Public transit's chief lobbyist said its members need $6 billion to upgrade security, and Congress is expected to increase funding in the coming weeks. Sensing opportunity, some technology companies aggressively advertised their potential to create gadgets to detect bombs and chemical and biological weapons.

But ideas such as smoke-detectorlike devices sounding an alarm when a bomb-porting terrorist enters a train station are years and billions of dollars from fruition — if ever. The best current defenses for the country's subways, buses and trains, security experts say, remain decidedly low-tech: human vigilance and bomb-sniffing dogs.

The very nature of mass transportation makes it impossible to install metal detectors and take the other security measures that aim to protect the flying public.

"You cannot just take the applications that are used in airport and plunk them into the transit system," said Gregory Hull, director of safety and security programs for the American Public Transportation Association. "But some could be modified."

The industry has spent $2 billion since Sept. 11, 2001, training its security personnel to be on the lookout for abandoned packages and suspicious passengers.

Nonetheless, the system needs about $5 billion in radio communications improvements, and the industry is also keen to deploy more cameras to surveil tunnels and stations, he said.

Another promising technology under development is software that would direct cameras to immediately flag suspicious scenes at stations such as abandoned packages or passengers dressed for winter during summer.

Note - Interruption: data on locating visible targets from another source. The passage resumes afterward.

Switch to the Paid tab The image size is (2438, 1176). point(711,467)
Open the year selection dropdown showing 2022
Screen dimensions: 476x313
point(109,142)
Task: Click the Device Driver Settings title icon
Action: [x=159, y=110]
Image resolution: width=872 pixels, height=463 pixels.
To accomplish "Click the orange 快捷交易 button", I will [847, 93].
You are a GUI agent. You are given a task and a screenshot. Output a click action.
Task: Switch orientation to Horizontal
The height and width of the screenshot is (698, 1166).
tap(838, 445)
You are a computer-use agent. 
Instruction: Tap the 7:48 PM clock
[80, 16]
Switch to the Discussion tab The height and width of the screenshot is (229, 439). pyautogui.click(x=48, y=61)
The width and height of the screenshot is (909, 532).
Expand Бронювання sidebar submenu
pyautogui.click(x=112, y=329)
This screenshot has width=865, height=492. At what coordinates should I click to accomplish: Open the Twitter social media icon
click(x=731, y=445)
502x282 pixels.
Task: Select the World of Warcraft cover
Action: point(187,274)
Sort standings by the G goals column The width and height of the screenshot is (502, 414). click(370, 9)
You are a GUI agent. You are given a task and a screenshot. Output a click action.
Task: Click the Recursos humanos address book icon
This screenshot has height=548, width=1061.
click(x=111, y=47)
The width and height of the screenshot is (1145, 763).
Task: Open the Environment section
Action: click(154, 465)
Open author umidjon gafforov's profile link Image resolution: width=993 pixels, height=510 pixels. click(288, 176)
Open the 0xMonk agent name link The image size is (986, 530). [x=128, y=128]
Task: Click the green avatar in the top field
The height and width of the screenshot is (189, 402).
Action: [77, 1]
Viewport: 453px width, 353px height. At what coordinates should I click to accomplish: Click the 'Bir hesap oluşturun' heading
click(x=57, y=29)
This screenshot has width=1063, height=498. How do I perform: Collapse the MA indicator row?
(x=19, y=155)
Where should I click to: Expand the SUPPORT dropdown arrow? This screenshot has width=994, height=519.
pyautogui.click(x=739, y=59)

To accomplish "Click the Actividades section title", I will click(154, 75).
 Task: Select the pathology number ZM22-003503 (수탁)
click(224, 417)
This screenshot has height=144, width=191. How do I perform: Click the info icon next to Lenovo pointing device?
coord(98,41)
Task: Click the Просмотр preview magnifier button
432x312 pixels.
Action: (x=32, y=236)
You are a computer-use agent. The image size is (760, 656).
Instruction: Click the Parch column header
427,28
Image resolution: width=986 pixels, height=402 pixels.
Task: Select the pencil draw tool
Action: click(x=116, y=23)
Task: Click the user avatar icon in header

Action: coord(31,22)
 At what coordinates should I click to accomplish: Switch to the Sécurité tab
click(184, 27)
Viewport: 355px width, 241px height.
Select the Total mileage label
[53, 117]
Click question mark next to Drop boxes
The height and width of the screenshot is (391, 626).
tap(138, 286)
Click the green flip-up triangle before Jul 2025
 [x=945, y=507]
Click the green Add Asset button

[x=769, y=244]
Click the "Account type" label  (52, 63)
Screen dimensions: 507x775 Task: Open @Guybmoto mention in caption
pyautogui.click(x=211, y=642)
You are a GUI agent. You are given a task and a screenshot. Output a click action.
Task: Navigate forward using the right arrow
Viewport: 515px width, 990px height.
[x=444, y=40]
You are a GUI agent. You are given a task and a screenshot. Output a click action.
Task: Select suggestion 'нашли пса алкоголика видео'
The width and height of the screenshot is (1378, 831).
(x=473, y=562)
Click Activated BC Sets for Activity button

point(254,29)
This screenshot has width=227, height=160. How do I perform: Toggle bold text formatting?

Sniffing the air for hints of bombs, though, remains an elusive holy grail.

"Detecting explosives is not an easy thing," said David Danley, a retired Army colonel and head of defense programs at Combimatrix Corp., a small biotechnology company near Seattle.

Combimatrix has $10 million worth of contracts to develop a hand-held device that soldiers can use to detect pathogens on the battlefield. Danley said the device, which is fueled by so-called "gene chips," could be adapted to detect chemicals as well and shrunk to the size of smoke detector.

The detector would contain key genetic signatures of dozens of deadly bugs and chemicals on a chip. If an attack occurred, DNA from the weapon would bind to the chip, which would trigger an alarm.

Danley conceded that in developing a detector, determining exactly which of the myriad deadly bomb-making agents to sniff for is the "$64 million question."

"We won't come up with a 100 percent solution," he said.

Still, since last year's Madrid bombings, the Department of Homeland Security has increased the money available for transit security.

"I can envision technologies in the future that will give us the ability to detect explosives without going through the kind of portals you do in the airport," Homeland Security chief Michael Chertoff said.

Among the slew of companies offering improvements is Irvine, Calif.-based HiEnergy Technologies Inc., which makes detectors that can determine in 15 seconds to three minutes whether an object contains explosives and, if so, which ones. The suitcase-sized detectors, which cost $300,000 apiece, bathe an object in neutrons and measure the gamma rays emitted in response.